If your argument is that trading local control for parental choice is too important a principal to give up in exchange for better outcomes for students, I disagree. There is nothing magic about local school boards and there are plenty of ways to control charter schools without them.
John, when the charter sector begins demanding accountability and transparency for itself, then we will listen to you.
No more lawsuits to block audits!
Diane,
I simply don’t believe it when you say that. You are not a supporter of charter schools with high levels of accountability and transparency.
MA schools have high levels of both, yet unions want them shut down because they are a threat. Unions don’t want accountable and transparent charter schools either.
You could have a great platform for helping to improve charters and charter laws, but you lose that when you say that all traditional public schools are good and all charters bad and when you don’t distinguish between charters or charter laws in different states.
I am re-posting this reply to John–please forgive if it shows up more than once. It seems to have disappeared.

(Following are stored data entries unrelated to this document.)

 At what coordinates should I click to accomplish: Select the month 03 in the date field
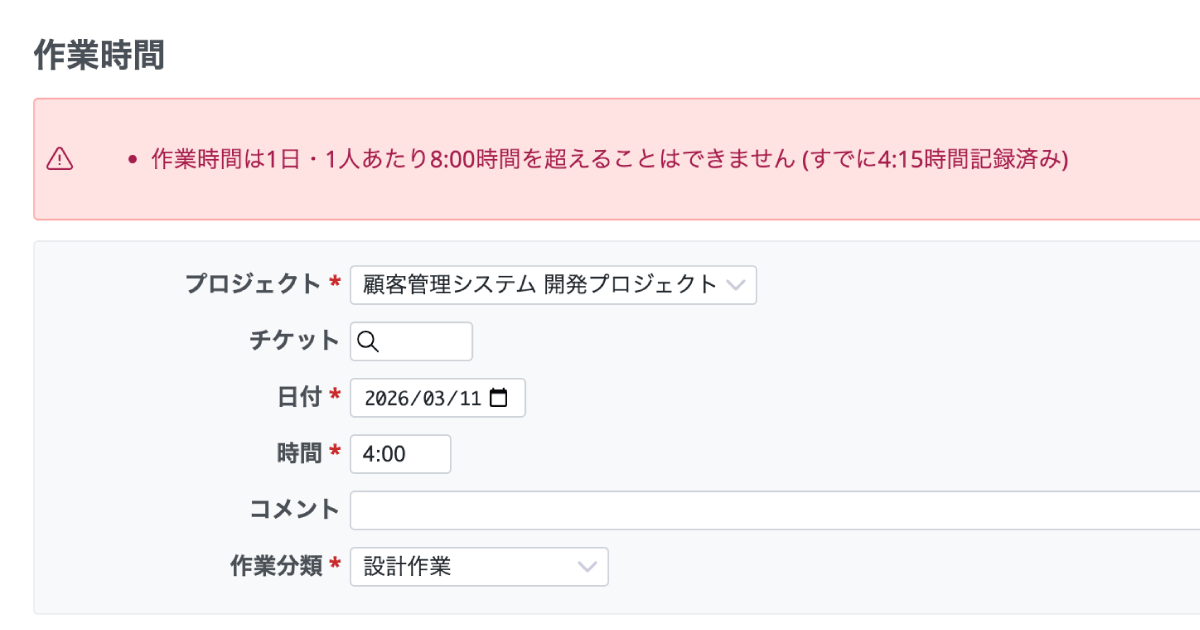tap(432, 398)
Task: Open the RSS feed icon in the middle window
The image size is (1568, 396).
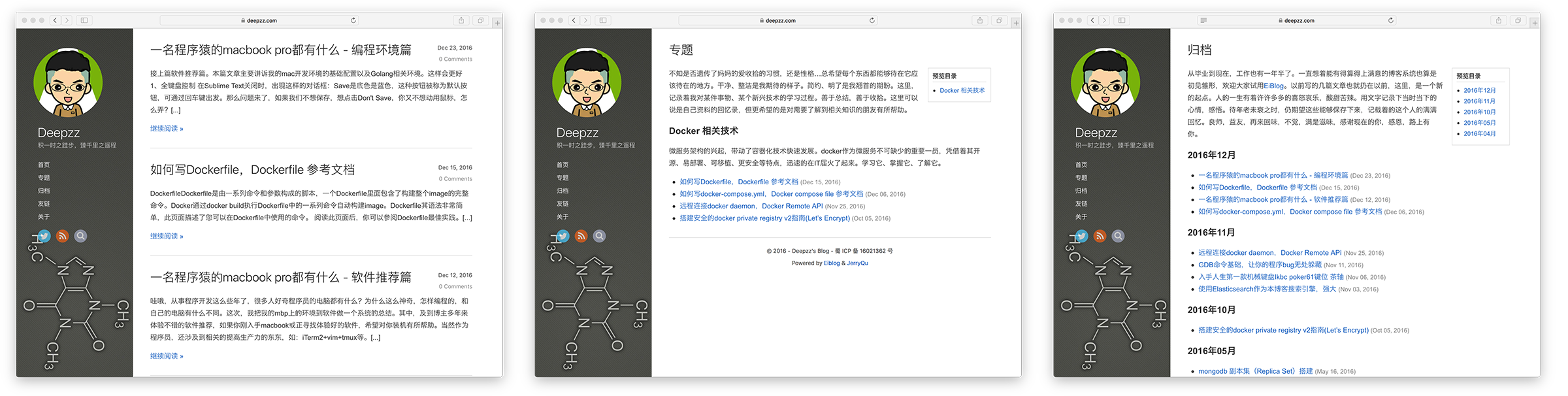Action: tap(581, 236)

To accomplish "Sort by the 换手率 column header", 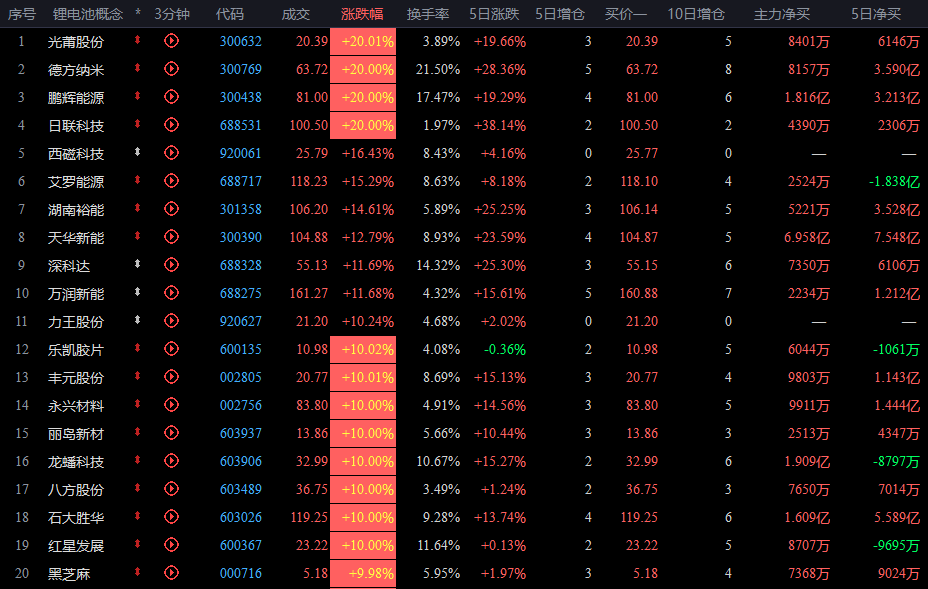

John: Two things: First, you say: “One that has proven that it gets better results than traditional public schools with low income, special needs, minority, and ELL students. If the purpose of public education is education of the public, we should be encouraging the growth of these schools, not stopping them.”
If that’s the case, e.g., “low income . . , students” then we should be funding public schools more rather than less, and rather than breaking away funding for charter or corporate-owned schools. (They made it rain, and then they say, shit it’s raining.) What you are explaining here is exactly why the problem is so serious, and worse, implicit is a hidden but concerted effort to starve the beast, so to speak, (public education), first, by de-funding, limiting resources, allowing for over-loaded classrooms, and teacher-blaming, so that, second, no parent in their right mind would “choose” public education for children.
If there are such problems with public schools, why don’t we fix them? Instead, we condition them for failure, and then complain that: “They’re failing!” Why do you think that is? Do you think that, when oligarchs step in and attract other investors, it’s because they want to educate all those “low income” etc., students regardless of the cost? And what do you think investors think about public schools–my guess is that it’s their major competition for oers
So we can go to totally charter and leave no qualified public option. Then corporate “culture” sans transparency, accountability, and regulations, can impose whatever limits they want on those poor, special needs, minority, ELL students or whatever flavor of bias those in charge happen to harbor–and now they aren’t regulated by an outer public source, and they are schooled in persuasion, brilliant at double-speak, and really good at rationalizations when they need them.
Second, you say: “If your argument is that trading local control for parental choice is too important a principal to give up in exchange for better outcomes for students, I disagree. There is nothing magic about local school boards and there are plenty of ways to control charter schools without them.”
No, nothing magic–there is no need to make such an exchange–if public schools were adequately funded, supported, and resourced in the first place. But I hope you see the irony of denying choice, a say in things, political power, to those who have some skin in the game–that is, whose children attend charter schools. “Plenty of ways”? Corporate investors? People who know nothing about education as such but know lots about “bottom lines”? and whose biases reside under little or no scrutiny by laws and regulations? You are so interested in choice. Why would you want to rob parents of that choice? I’ll tell you why corporations wouldn’t want it–it’s because parents might make decisions that conflict with corporate interests.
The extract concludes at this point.